Le siècle XX a emprunté un mot terrible et vague, apparemment technique et plein de secrets, à son prédecesseur, le XIXe.
Le terme Idéologie, réservé alors à quelques initiés, devient ensuite le véhicule des grandes ondes d'histoire et de pensée. Et, porté par de vastes masses, il devient lui-même une onde matérielle, voire une succession violente de raz-de-marée. Et pourtant il appartient à la philosophie : par ses deux composantes, provenant en droite ligne de la pensée grecque, bien qu'elles se soient rencontrées dans la langue française. Mais de lourds appareils d'Etat lui ont réservé des appartements particuliers, dans l'Histoire. La langue russe, la langue chinoise, et bien d'autres ont donné son nom à des fonctions chargées des plus grandes énergies et du plus grand danger. D'autres appareils l'ont retraduite en un équivalent non moins redoutable, emprunté aussi aux philosophes, la Vision-du-monde. Weltanschauung et Idéologie se sont aussi, un moment, partagé l'univers de la violence et de la répression.

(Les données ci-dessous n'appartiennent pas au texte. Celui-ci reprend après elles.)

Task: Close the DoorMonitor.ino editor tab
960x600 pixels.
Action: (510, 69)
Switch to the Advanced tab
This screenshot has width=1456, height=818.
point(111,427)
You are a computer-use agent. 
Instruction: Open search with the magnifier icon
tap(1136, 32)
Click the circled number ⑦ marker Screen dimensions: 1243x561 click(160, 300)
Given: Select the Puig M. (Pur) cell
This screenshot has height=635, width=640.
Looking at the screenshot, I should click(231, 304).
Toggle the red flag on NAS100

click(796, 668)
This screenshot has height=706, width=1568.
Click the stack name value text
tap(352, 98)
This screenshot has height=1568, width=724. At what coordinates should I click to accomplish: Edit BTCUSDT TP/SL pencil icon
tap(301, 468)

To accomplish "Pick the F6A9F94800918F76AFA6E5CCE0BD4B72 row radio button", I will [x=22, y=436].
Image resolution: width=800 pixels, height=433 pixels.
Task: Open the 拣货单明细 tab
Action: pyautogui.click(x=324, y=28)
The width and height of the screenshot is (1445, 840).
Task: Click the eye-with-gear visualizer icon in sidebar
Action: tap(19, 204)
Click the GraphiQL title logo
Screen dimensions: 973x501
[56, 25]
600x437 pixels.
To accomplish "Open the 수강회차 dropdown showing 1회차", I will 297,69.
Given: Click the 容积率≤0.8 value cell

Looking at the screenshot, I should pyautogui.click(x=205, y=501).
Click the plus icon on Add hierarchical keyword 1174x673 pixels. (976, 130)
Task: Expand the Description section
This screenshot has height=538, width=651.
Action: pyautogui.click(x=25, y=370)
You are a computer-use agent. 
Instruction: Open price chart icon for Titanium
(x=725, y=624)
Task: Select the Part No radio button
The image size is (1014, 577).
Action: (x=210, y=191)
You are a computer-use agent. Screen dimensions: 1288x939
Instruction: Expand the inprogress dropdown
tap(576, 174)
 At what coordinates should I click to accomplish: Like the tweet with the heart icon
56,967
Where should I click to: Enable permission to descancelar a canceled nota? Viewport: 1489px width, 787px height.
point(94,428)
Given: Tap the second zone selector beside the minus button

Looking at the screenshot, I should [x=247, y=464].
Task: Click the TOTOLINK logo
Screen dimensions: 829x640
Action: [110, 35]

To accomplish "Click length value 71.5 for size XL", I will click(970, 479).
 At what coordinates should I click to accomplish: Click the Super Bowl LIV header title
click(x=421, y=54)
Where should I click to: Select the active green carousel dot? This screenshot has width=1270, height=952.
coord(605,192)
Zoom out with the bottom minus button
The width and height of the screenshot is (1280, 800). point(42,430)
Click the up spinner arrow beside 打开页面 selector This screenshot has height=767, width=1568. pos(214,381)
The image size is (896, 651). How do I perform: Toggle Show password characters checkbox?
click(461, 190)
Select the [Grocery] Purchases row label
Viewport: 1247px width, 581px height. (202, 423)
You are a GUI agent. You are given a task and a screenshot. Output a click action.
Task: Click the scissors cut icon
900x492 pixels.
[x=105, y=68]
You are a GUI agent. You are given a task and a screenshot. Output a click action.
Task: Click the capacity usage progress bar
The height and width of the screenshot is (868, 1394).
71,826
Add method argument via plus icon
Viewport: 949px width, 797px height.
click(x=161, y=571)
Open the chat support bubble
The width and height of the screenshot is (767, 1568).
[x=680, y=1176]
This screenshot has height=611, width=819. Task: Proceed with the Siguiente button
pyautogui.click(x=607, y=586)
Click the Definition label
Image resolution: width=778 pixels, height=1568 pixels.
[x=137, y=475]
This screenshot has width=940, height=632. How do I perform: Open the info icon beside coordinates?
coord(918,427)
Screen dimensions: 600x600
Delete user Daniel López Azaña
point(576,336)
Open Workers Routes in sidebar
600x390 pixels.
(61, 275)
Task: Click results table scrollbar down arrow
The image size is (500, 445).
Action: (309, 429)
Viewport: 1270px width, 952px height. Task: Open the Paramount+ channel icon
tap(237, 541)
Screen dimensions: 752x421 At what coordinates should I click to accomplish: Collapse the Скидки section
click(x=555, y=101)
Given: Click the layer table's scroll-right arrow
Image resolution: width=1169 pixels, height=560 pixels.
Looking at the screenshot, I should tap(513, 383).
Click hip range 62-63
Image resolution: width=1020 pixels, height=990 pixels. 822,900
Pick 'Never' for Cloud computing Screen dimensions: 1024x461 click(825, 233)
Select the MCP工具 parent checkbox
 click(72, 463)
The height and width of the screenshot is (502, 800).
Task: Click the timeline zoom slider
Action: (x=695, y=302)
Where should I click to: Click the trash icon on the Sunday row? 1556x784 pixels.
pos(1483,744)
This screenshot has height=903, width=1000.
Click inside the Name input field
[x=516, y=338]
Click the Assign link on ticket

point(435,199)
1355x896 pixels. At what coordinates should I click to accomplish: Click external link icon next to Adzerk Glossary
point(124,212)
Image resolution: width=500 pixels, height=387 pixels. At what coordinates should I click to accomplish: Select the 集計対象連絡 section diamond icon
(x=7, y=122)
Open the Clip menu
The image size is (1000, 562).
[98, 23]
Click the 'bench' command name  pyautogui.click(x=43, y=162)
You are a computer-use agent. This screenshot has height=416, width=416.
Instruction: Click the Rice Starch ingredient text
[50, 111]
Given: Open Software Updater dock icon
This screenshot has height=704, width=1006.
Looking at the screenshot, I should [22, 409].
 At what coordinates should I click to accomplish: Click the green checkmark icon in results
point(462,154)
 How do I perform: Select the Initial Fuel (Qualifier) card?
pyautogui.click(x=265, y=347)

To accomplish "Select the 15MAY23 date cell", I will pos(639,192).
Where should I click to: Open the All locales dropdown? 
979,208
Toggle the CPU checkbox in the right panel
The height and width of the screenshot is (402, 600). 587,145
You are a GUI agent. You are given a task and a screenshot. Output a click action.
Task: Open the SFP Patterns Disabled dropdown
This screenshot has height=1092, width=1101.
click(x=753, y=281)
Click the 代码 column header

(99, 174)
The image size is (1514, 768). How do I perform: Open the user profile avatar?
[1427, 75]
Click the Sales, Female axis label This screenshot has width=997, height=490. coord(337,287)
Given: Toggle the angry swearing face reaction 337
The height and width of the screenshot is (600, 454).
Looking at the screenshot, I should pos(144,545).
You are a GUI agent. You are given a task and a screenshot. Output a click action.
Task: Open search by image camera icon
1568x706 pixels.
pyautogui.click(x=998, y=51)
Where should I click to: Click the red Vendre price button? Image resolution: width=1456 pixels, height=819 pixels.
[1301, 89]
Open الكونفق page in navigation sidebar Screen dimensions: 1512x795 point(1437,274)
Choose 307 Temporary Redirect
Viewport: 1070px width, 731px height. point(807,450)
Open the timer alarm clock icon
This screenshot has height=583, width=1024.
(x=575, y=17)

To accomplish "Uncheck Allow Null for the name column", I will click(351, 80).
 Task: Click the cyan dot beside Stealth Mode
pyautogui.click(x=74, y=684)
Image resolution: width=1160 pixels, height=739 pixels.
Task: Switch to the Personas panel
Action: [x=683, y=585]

Nous sommes ici aux confins de la sagesse et de ses folies. Nous rencontrerons des figures qui sont des monstres. Mais elles feront aussi référence à d'autres messages, qui sont les animateurs de messages de finesse, de précision, et d'ironie. Comment saisir ces paradoxes, et singulièrement ceux du quadrilatère Hitler-Staline et Nietzsche-Marx ? Car ces deux derniers noms sont à la fois impliqués dans la référence par contrainte, ou le culte d'idéologues - et dans le démontage virulent qui s'exerce sur les deux autres.
Il nous faudra donc passer par tous ces chemins. Qui préparent pour nous la cartographie du siècle à venir. Même dans le cas où nous aurions, par cécité idéologique précisément, refusé de le savoir.
JEAN-PIERRE FAYE.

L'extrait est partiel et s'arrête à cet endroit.